Saved entries
BEGIN
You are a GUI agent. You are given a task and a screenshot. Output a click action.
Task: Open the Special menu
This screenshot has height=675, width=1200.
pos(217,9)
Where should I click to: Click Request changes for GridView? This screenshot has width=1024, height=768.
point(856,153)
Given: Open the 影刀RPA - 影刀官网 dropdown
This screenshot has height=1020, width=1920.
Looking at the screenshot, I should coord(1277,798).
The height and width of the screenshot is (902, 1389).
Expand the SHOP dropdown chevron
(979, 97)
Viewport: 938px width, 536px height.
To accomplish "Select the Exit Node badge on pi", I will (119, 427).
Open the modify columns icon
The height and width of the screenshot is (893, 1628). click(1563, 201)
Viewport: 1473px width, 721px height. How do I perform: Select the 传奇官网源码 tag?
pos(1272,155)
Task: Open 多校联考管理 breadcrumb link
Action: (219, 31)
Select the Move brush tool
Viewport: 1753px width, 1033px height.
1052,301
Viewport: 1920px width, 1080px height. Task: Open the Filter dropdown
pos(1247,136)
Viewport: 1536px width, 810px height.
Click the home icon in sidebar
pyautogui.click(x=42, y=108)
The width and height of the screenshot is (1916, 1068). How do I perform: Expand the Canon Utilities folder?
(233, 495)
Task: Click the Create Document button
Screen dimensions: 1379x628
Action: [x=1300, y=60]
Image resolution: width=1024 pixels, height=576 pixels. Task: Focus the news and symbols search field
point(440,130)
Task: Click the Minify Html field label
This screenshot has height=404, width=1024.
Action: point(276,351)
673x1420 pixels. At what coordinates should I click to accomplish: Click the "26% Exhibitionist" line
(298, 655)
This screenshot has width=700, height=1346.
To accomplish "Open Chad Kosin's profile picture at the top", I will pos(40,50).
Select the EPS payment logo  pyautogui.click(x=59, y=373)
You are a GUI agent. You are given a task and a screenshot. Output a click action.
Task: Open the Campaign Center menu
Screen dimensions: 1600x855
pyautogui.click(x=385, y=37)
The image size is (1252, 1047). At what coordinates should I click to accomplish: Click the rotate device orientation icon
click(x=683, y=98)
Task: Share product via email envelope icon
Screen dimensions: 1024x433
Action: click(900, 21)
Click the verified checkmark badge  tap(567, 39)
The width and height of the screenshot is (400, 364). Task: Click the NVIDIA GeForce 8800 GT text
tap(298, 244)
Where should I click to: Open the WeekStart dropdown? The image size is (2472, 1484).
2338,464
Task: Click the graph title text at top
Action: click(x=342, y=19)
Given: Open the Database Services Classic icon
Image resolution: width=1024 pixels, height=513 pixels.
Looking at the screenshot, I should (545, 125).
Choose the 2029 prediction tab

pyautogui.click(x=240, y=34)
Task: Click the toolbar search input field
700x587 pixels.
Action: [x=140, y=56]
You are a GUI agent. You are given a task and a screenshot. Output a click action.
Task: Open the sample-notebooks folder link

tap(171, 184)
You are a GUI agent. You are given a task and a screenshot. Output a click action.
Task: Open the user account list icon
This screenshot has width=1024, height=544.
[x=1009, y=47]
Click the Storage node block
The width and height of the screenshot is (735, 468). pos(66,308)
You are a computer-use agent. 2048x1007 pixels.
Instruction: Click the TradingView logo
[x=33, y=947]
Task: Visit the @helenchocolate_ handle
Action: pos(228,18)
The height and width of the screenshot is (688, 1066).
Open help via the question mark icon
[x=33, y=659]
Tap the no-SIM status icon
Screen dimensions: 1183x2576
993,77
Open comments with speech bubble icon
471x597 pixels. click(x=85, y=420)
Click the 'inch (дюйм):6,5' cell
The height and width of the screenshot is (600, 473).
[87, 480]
END
● **Exercise instructions**
Word for word, give back the data shown above.

● **Solution to the problem**
You are a GUI agent. You are given a task and a screenshot. Output a click action.
Task: Open the Special menu
This screenshot has height=675, width=1200.
pos(217,9)
Where should I click to: Click Request changes for GridView? This screenshot has width=1024, height=768.
point(856,153)
Given: Open the 影刀RPA - 影刀官网 dropdown
This screenshot has height=1020, width=1920.
Looking at the screenshot, I should coord(1277,798).
The height and width of the screenshot is (902, 1389).
Expand the SHOP dropdown chevron
(979, 97)
Viewport: 938px width, 536px height.
To accomplish "Select the Exit Node badge on pi", I will (119, 427).
Open the modify columns icon
The height and width of the screenshot is (893, 1628). click(1563, 201)
Viewport: 1473px width, 721px height. How do I perform: Select the 传奇官网源码 tag?
pos(1272,155)
Task: Open 多校联考管理 breadcrumb link
Action: (219, 31)
Select the Move brush tool
Viewport: 1753px width, 1033px height.
1052,301
Viewport: 1920px width, 1080px height. Task: Open the Filter dropdown
pos(1247,136)
Viewport: 1536px width, 810px height.
Click the home icon in sidebar
pyautogui.click(x=42, y=108)
The width and height of the screenshot is (1916, 1068). How do I perform: Expand the Canon Utilities folder?
(233, 495)
Task: Click the Create Document button
Screen dimensions: 1379x628
Action: [x=1300, y=60]
Image resolution: width=1024 pixels, height=576 pixels. Task: Focus the news and symbols search field
point(440,130)
Task: Click the Minify Html field label
This screenshot has height=404, width=1024.
Action: point(276,351)
673x1420 pixels. At what coordinates should I click to accomplish: Click the "26% Exhibitionist" line
(298, 655)
This screenshot has width=700, height=1346.
To accomplish "Open Chad Kosin's profile picture at the top", I will pos(40,50).
Select the EPS payment logo  pyautogui.click(x=59, y=373)
You are a GUI agent. You are given a task and a screenshot. Output a click action.
Task: Open the Campaign Center menu
Screen dimensions: 1600x855
pyautogui.click(x=385, y=37)
The image size is (1252, 1047). At what coordinates should I click to accomplish: Click the rotate device orientation icon
click(x=683, y=98)
Task: Share product via email envelope icon
Screen dimensions: 1024x433
Action: click(900, 21)
Click the verified checkmark badge  tap(567, 39)
The width and height of the screenshot is (400, 364). Task: Click the NVIDIA GeForce 8800 GT text
tap(298, 244)
Where should I click to: Open the WeekStart dropdown? The image size is (2472, 1484).
2338,464
Task: Click the graph title text at top
Action: click(x=342, y=19)
Given: Open the Database Services Classic icon
Image resolution: width=1024 pixels, height=513 pixels.
Looking at the screenshot, I should (545, 125).
Choose the 2029 prediction tab

pyautogui.click(x=240, y=34)
Task: Click the toolbar search input field
700x587 pixels.
Action: [x=140, y=56]
You are a GUI agent. You are given a task and a screenshot. Output a click action.
Task: Open the sample-notebooks folder link

tap(171, 184)
You are a GUI agent. You are given a task and a screenshot. Output a click action.
Task: Open the user account list icon
This screenshot has width=1024, height=544.
[x=1009, y=47]
Click the Storage node block
The width and height of the screenshot is (735, 468). pos(66,308)
You are a computer-use agent. 2048x1007 pixels.
Instruction: Click the TradingView logo
[x=33, y=947]
Task: Visit the @helenchocolate_ handle
Action: pos(228,18)
The height and width of the screenshot is (688, 1066).
Open help via the question mark icon
[x=33, y=659]
Tap the no-SIM status icon
Screen dimensions: 1183x2576
993,77
Open comments with speech bubble icon
471x597 pixels. click(x=85, y=420)
Click the 'inch (дюйм):6,5' cell
The height and width of the screenshot is (600, 473).
[87, 480]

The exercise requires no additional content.